TASK TO CARRY OUT: In the entries below, copy only the lines from the one that contains "Image resolution: width=1344" through the last line, exactly, and omit any pictures.
*** Opening of RECORDS SUPPLIED ***
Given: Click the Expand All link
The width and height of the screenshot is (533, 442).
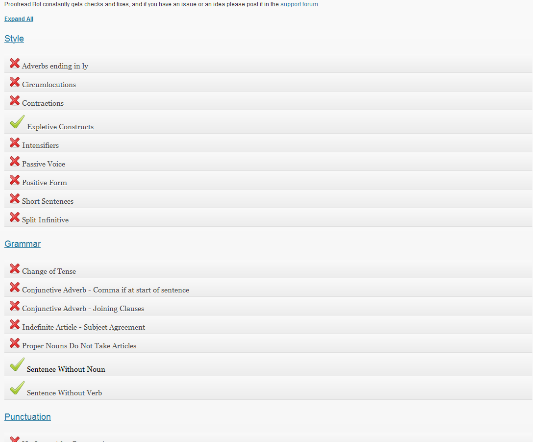Looking at the screenshot, I should 19,19.
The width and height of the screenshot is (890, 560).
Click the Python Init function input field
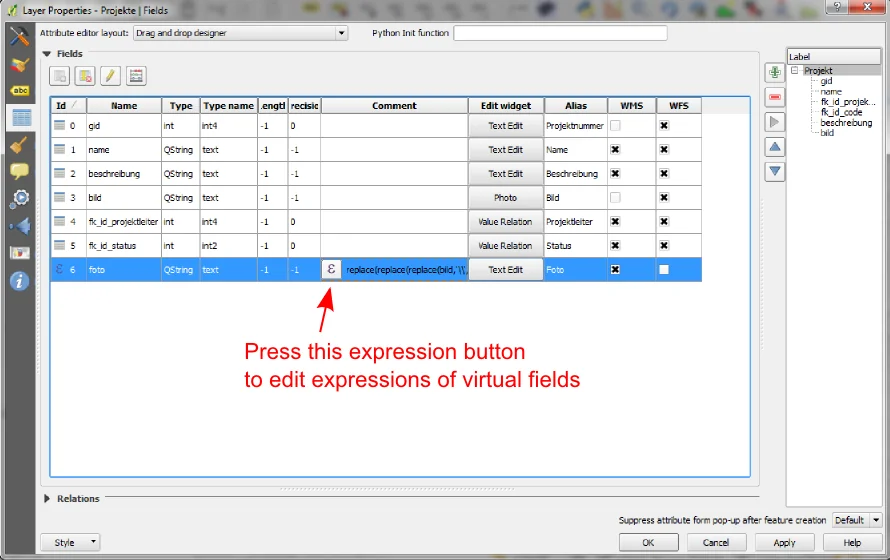coord(560,33)
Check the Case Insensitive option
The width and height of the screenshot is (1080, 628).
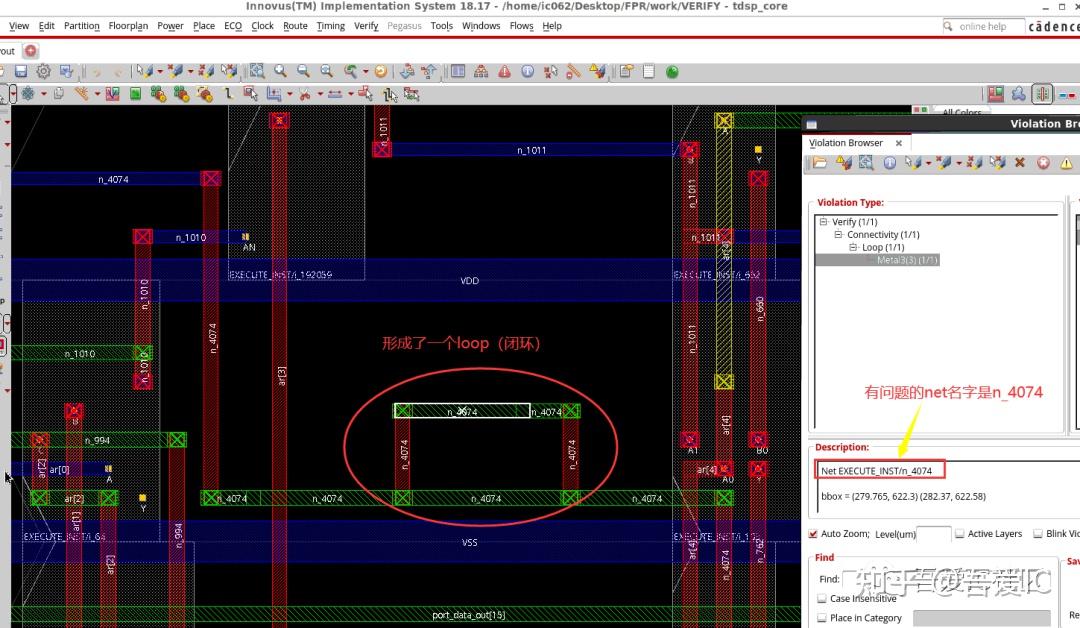tap(822, 598)
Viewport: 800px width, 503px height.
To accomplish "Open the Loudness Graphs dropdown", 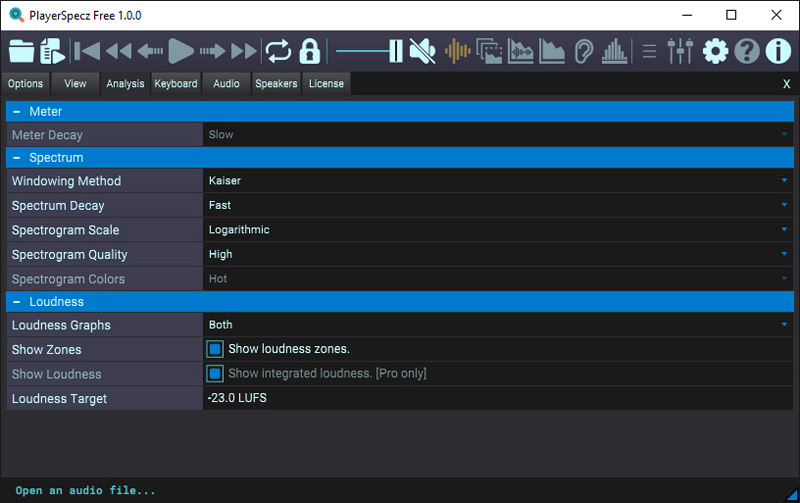I will pos(497,325).
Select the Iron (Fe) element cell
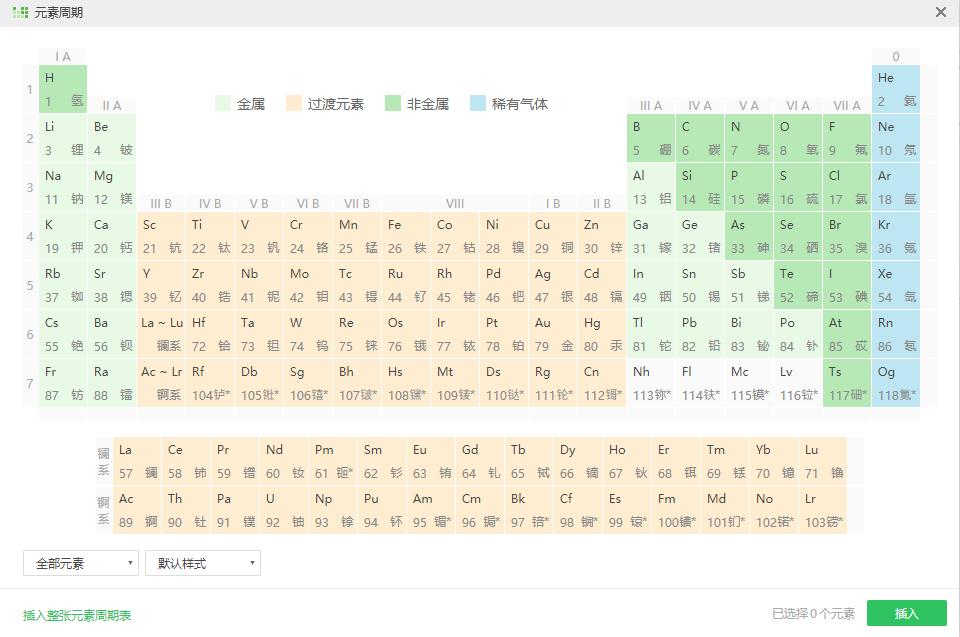Screen dimensions: 960x637 (x=407, y=236)
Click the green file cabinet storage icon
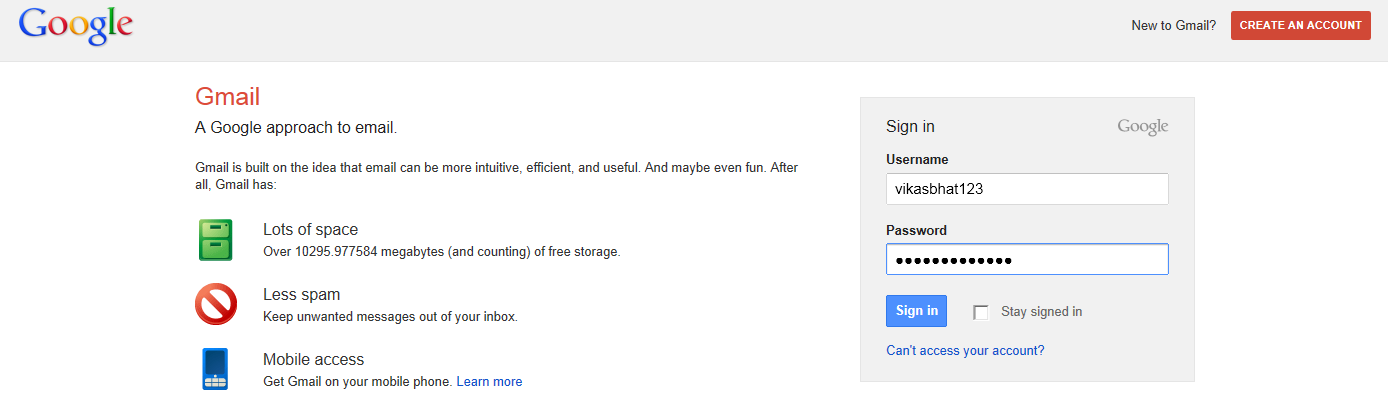 pos(215,240)
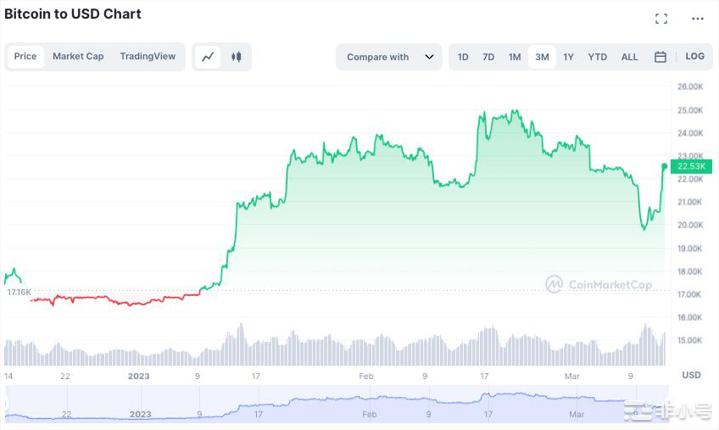Show the 1Y time range
719x430 pixels.
click(568, 57)
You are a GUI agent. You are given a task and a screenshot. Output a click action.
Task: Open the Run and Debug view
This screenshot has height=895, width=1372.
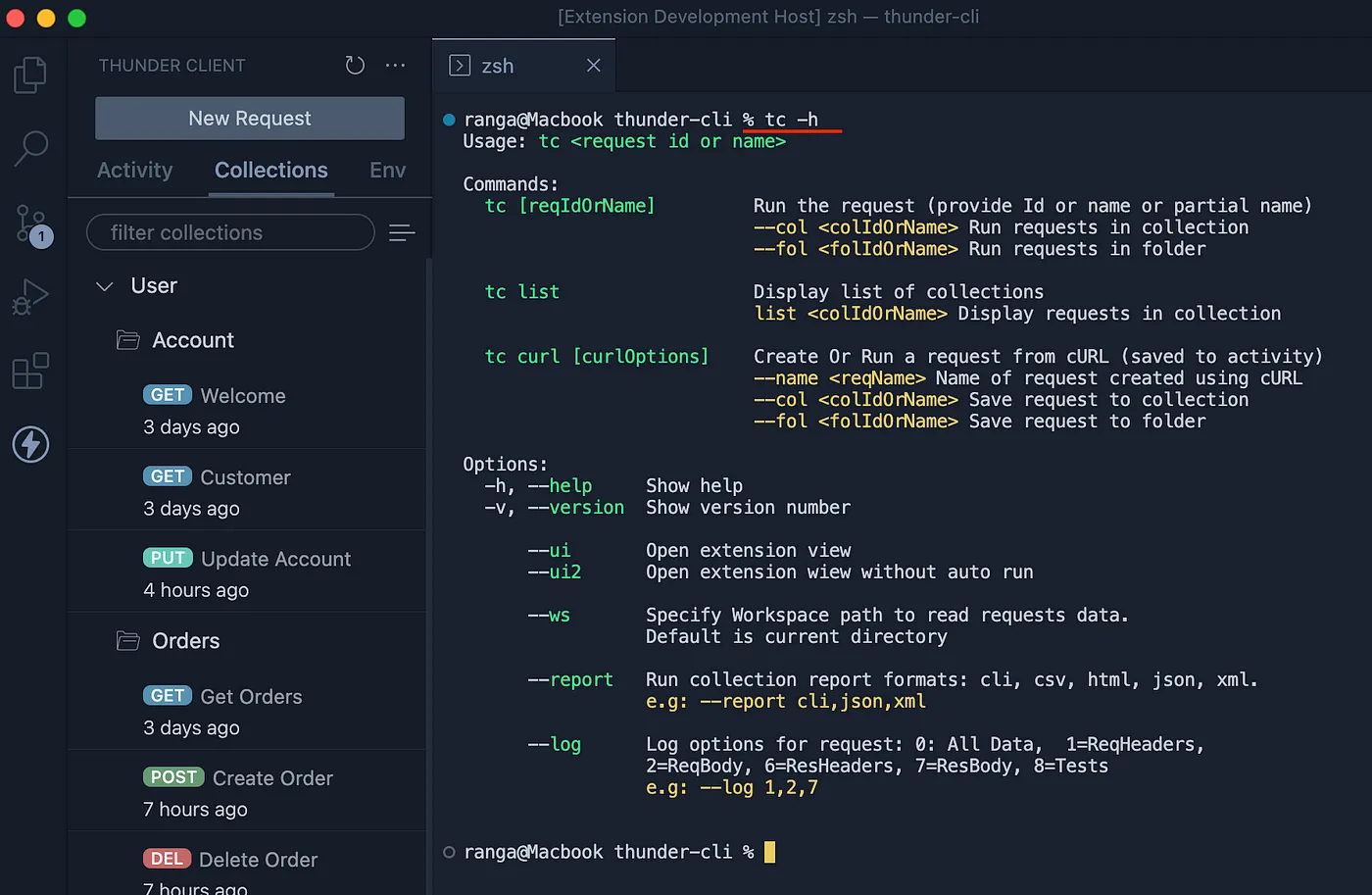[x=30, y=297]
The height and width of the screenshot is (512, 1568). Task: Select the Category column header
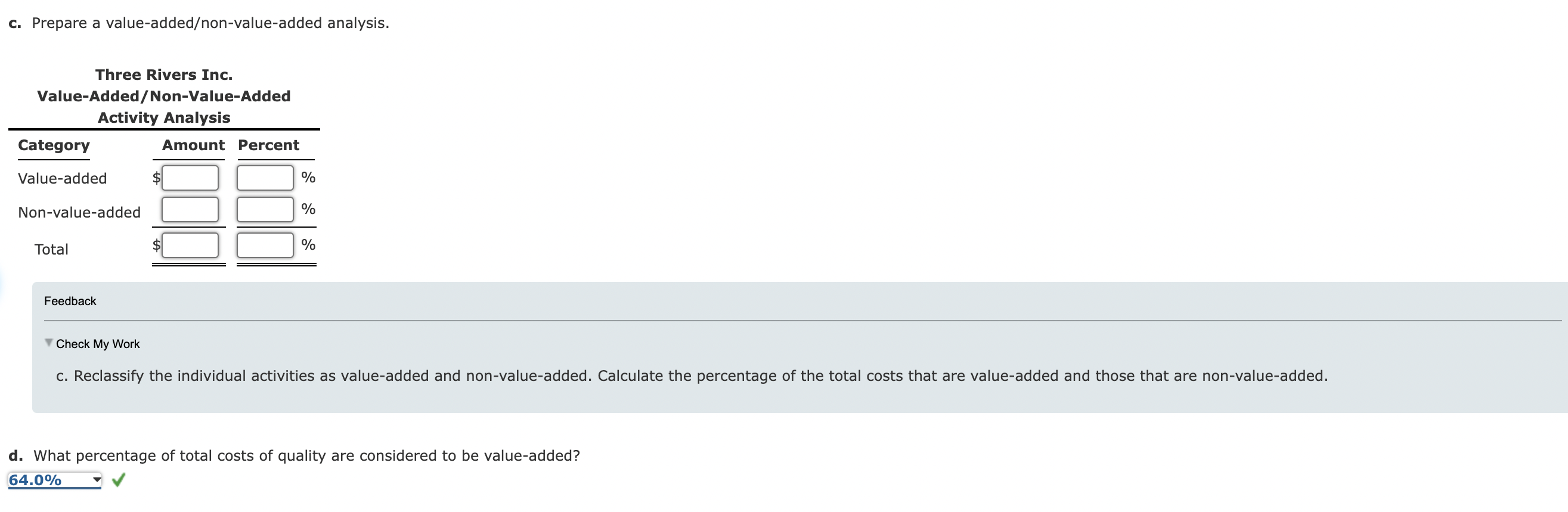click(54, 145)
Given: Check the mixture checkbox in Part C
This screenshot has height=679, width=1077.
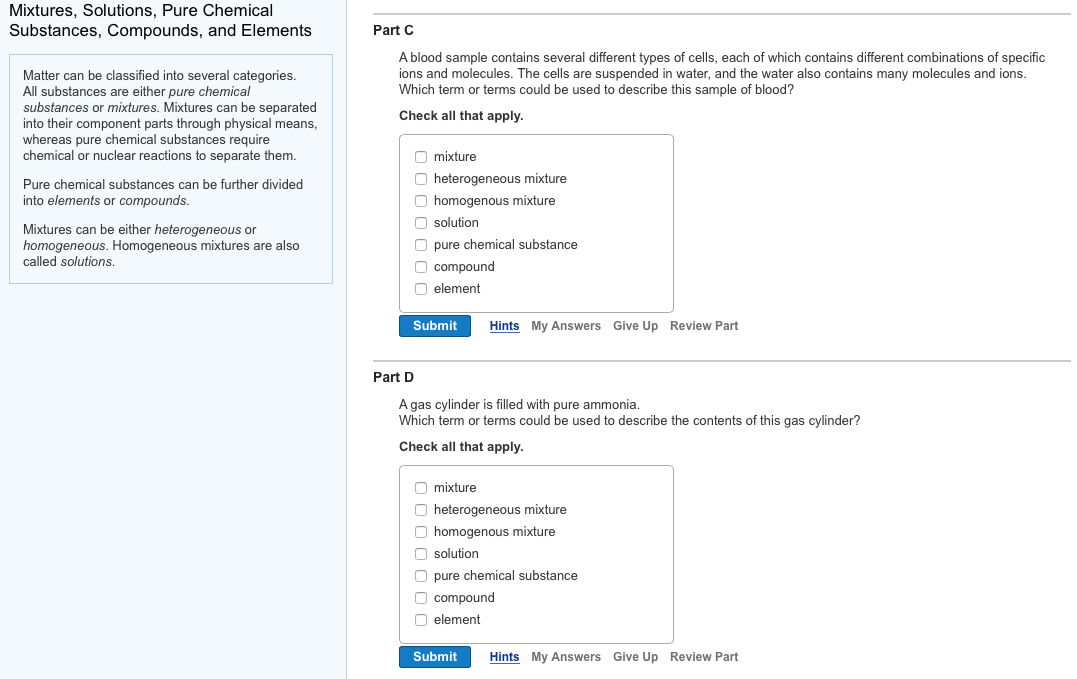Looking at the screenshot, I should click(421, 156).
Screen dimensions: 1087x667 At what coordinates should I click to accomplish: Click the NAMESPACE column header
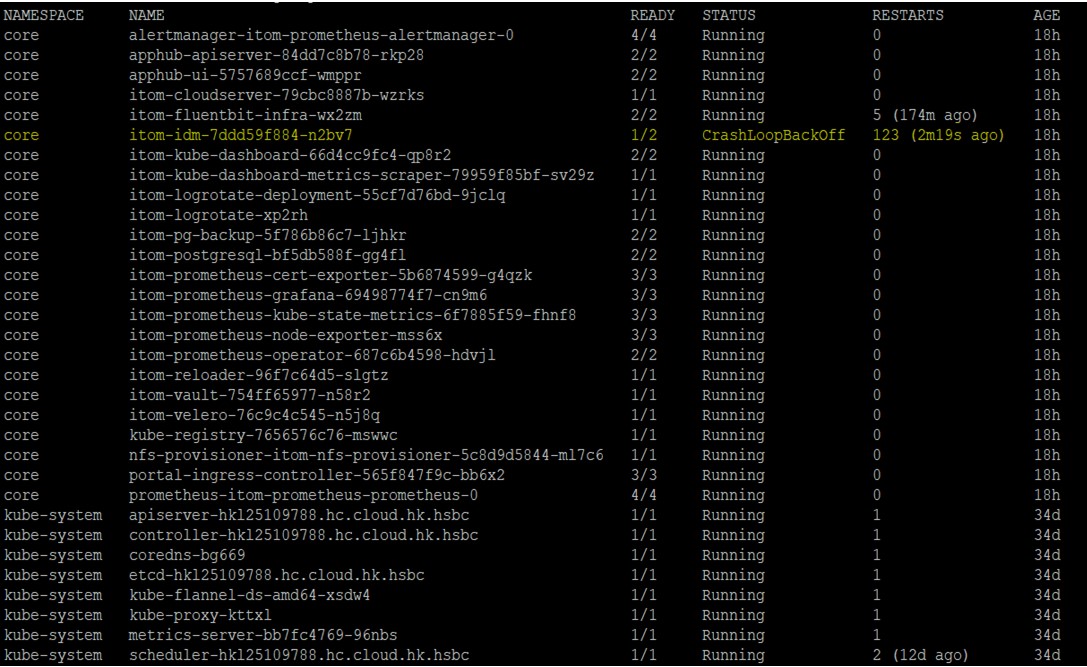point(43,17)
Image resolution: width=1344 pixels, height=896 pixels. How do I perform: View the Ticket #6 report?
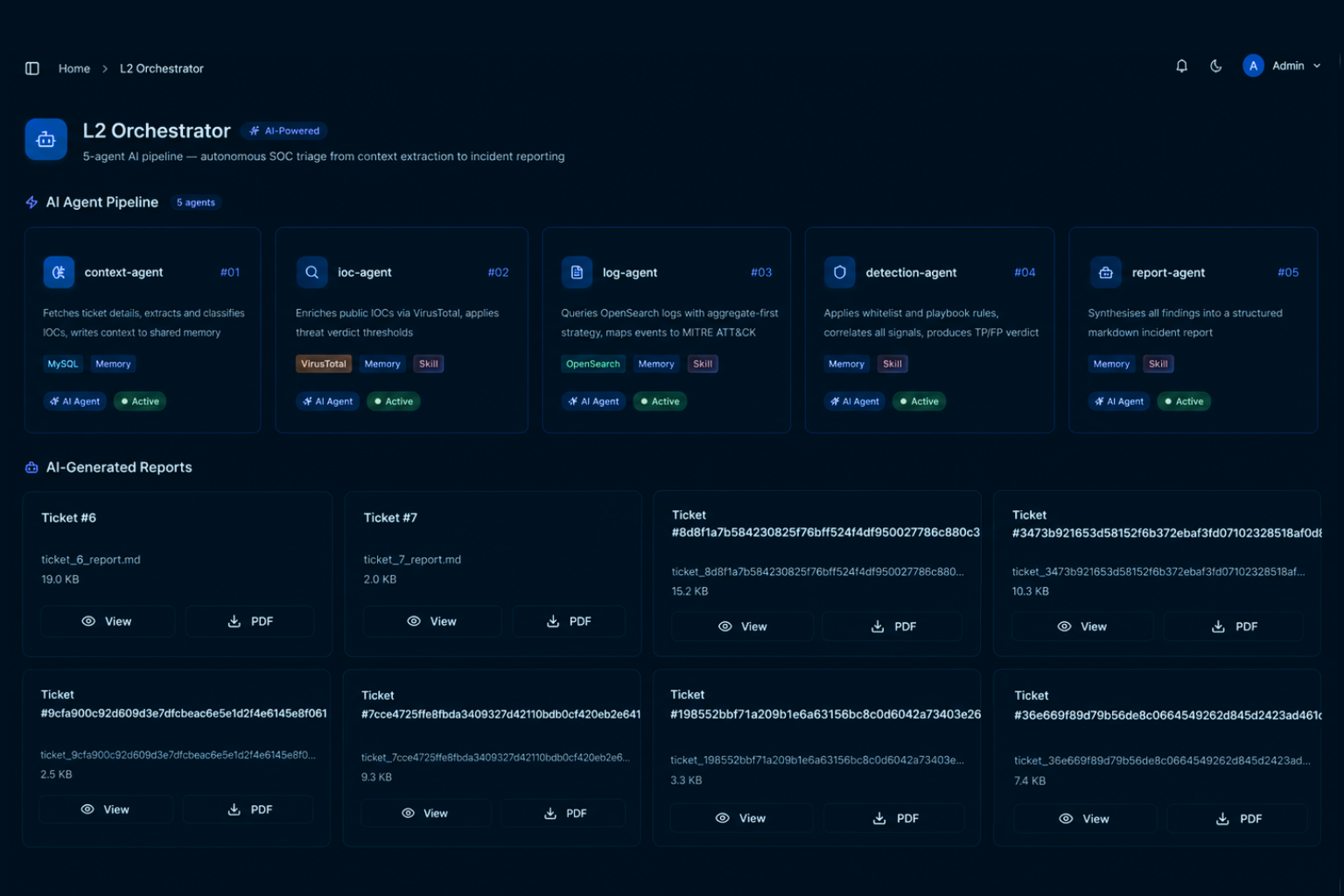tap(108, 621)
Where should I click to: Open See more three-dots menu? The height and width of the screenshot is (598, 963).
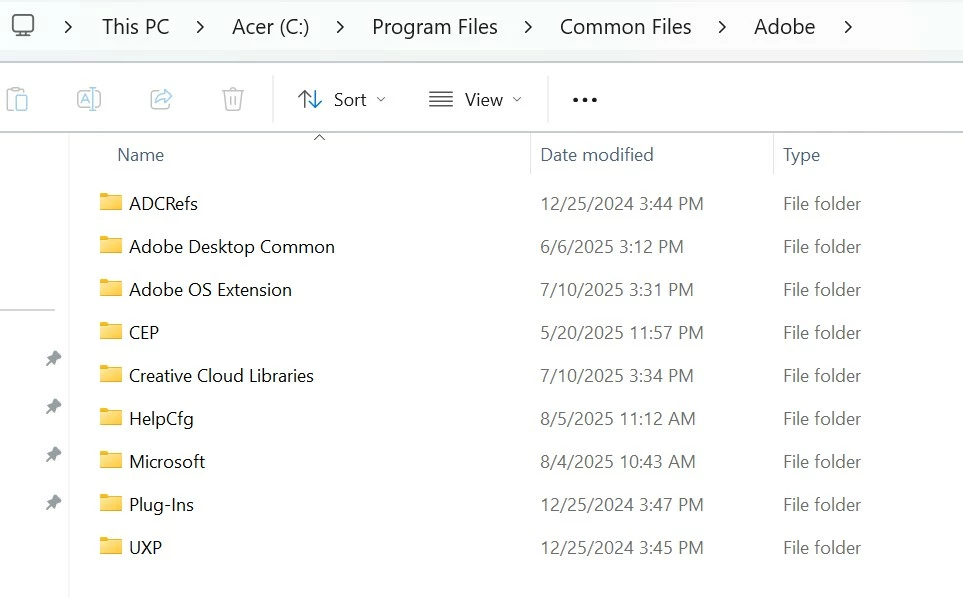(x=584, y=100)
*** Close of RECORDS SUPPLIED ***
RESULT:
Image resolution: width=1344 pixels, height=896 pixels. How do I perform: View the Ticket #6 report?
tap(108, 621)
Where should I click to: Open See more three-dots menu? The height and width of the screenshot is (598, 963).
(x=584, y=100)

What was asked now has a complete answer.